One of the things I learned was that we really CAN do this - we just did - we built a part of a wall that's pretty respectable looking.  Certainly as good as I would hope to see for my house. It's true that it's a very forgiving method of building and I'm pleased for that - it takes some of the fear out of it.

I also learned that it's a very satisfying and artistic method of building.  There was a point in the afternoon, where I was damn near giddy with how much fun I was having.  Now.....that sure as hell isn't going to carry us through the entire building of a house, but I know there's going to be plenty of times when I AM having that much fun.

Our hosts served us a wonderful lunch around noon, and then we all got back to work. Scott and I found that we can work together very well - it goes best when you have one person on either side of the wall working.  We also learned that we're going to have to get a little quicker at picking and placing the next piece of wood and getting on with it. We can't be hmming and hawing through 172 feet of wall.

Here's what 18 people accomplished in approximately 5 hours (which was the actual working time of the workshop, if you remove lunch and teaching time):

One thing we realized, is that while we clearly can do the work and make cordwood that looks good, it's very VERY time consuming. We knew that in principal, but in practice it does make the house project seem a little daunting. We were contemplating that over beers, later on, and even Scott admits, it's made him think twice. At least a little.

Here's the section of wall he and I built in that 5 hours of actual working time:

That's not a ton of progress.  But - it's progress by newbies, and we will almost certainly get better and a little faster at it, so that's one consideration.  During the day we talked about the prospect of friends and family helping us, which on the one hand would be great, but on the other you worry if they will do it well, you know?  We watched some of the other people working there, and some took a little longer to get the hang of it - and then there's the knack of choosing and placing logs in a nice pattern, and the ability to maintain an even amount of mortar between the logs - so you wonder, if you have a lot of people helping, will it show very much when the house is done?

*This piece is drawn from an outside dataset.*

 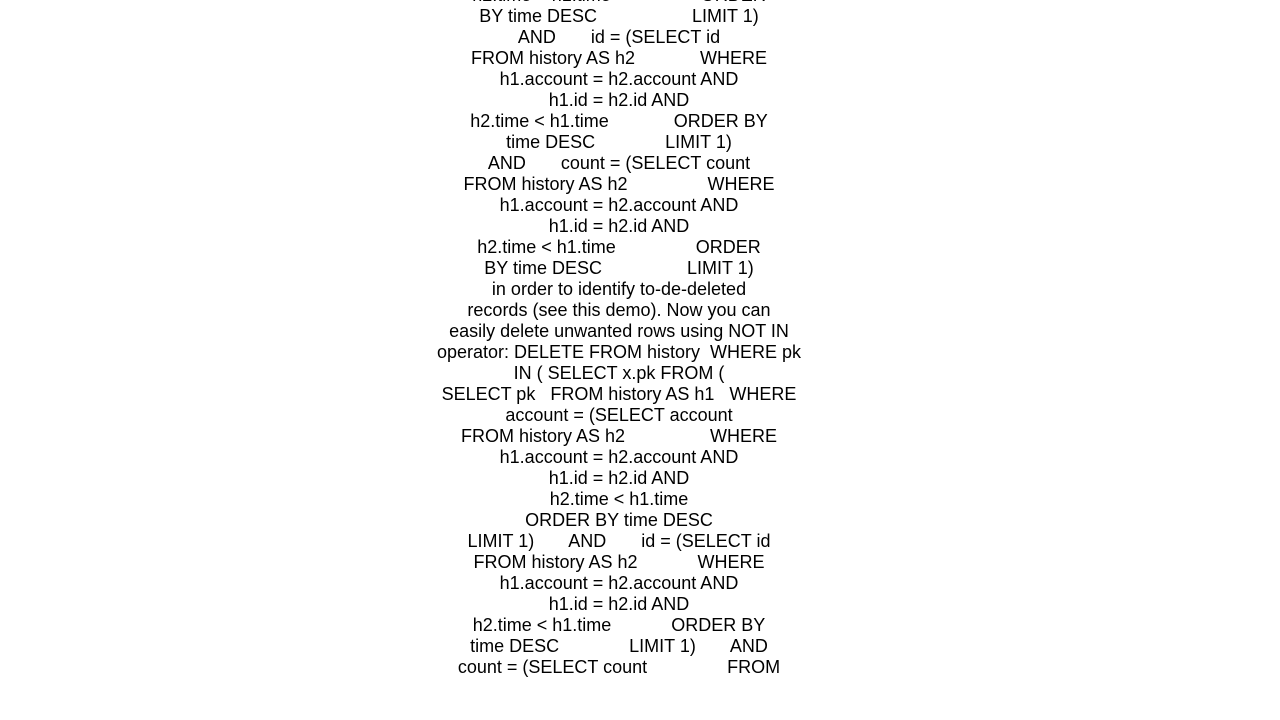 What do you see at coordinates (619, 352) in the screenshot?
I see `text-line: operator: DELETE FROM history WHERE pk` at bounding box center [619, 352].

Will there be places that are noticably different based on who was working there and how they placed their logs?

One comforting thing I noticed at the end of the day, looking at the project as a whole, is that it looked pretty good all the way around, and I didn't really see any huge gaping differences from one section to another - and that's with nine different teams working. Which kind of gives me the impression that for the most part, with a little oversight, it all tends to blend together into a fairly cohesive whole.

At the end of the day, after we'd cleaned up, we all followed Greg out to his lake place a few miles away, where last year the workshop worked on a tool shed for him that he then finished. It's really interesting and unique and it's always fun to get a look at another cordwood structure in person.

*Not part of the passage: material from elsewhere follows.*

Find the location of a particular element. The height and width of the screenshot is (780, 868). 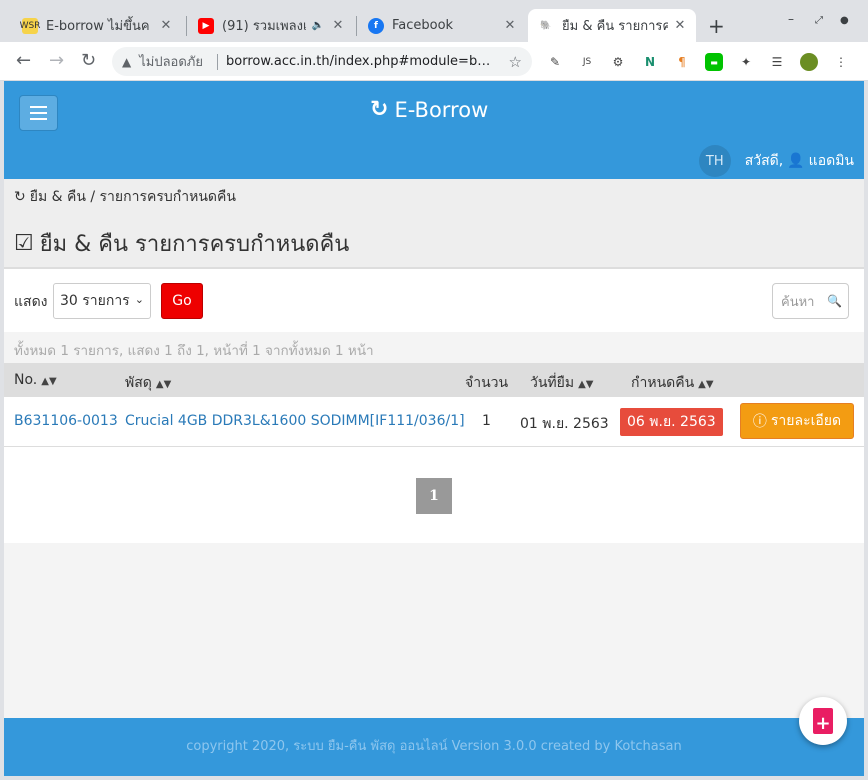

hamburger-menu-button is located at coordinates (38, 113).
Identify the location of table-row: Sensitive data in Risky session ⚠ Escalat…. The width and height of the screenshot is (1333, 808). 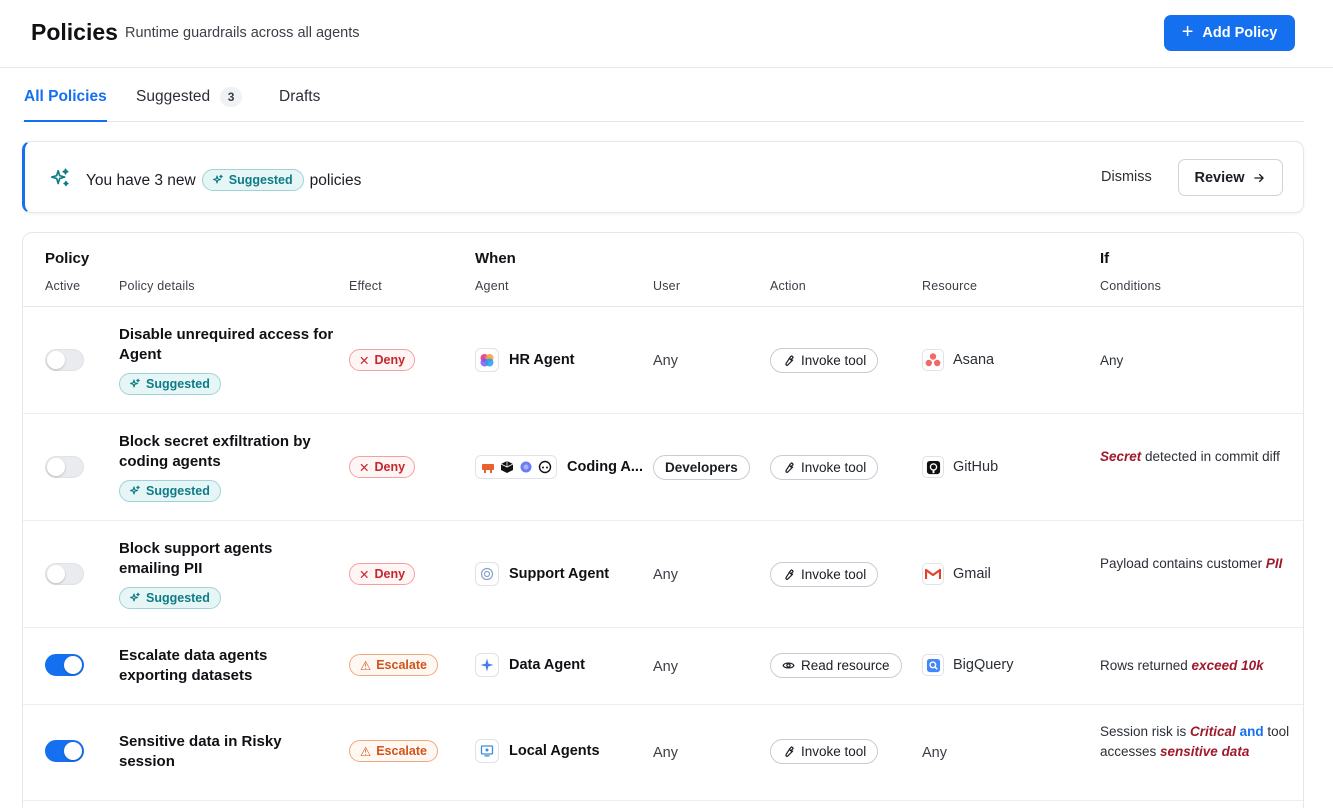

The rest of the weekend was spent with our friends Cary and Jo, sitting around their campfire, and then......we DID get to go to the Packer's game!!!  At the 11th hour, Cary was able to pick up the tickets he'd had a line on and we got to go sit in Lambeau in just jeans and sweatshirts, enjoying perfect weather.  When Rogers got injured and was carted off the field before half-time, we thought our curse was still in effect.  BUT - ya'll can rest easy.....we seem to have broken it.  Rogers came back out for the second half and they managed to squeak out a win at the last minute.  It wasn't pretty, but it was exciting.

The workshop was a great experience, and while it was very sobering, it was also very inspiring and I think I'm feeling more excited than ever to do this project (and also more terrified than ever). 

One thing I think I really need to do is get zen with the idea that it's very likely we WON'T finish the cordwood by next winter and will have to button it all up and wait until spring again to finish it. That would mean it really will be two years before I could hope to be living there.  One thing I keep reminding myself is that with that much work to do, we pretty much WILL be living there most of the time, and I need to view it like that.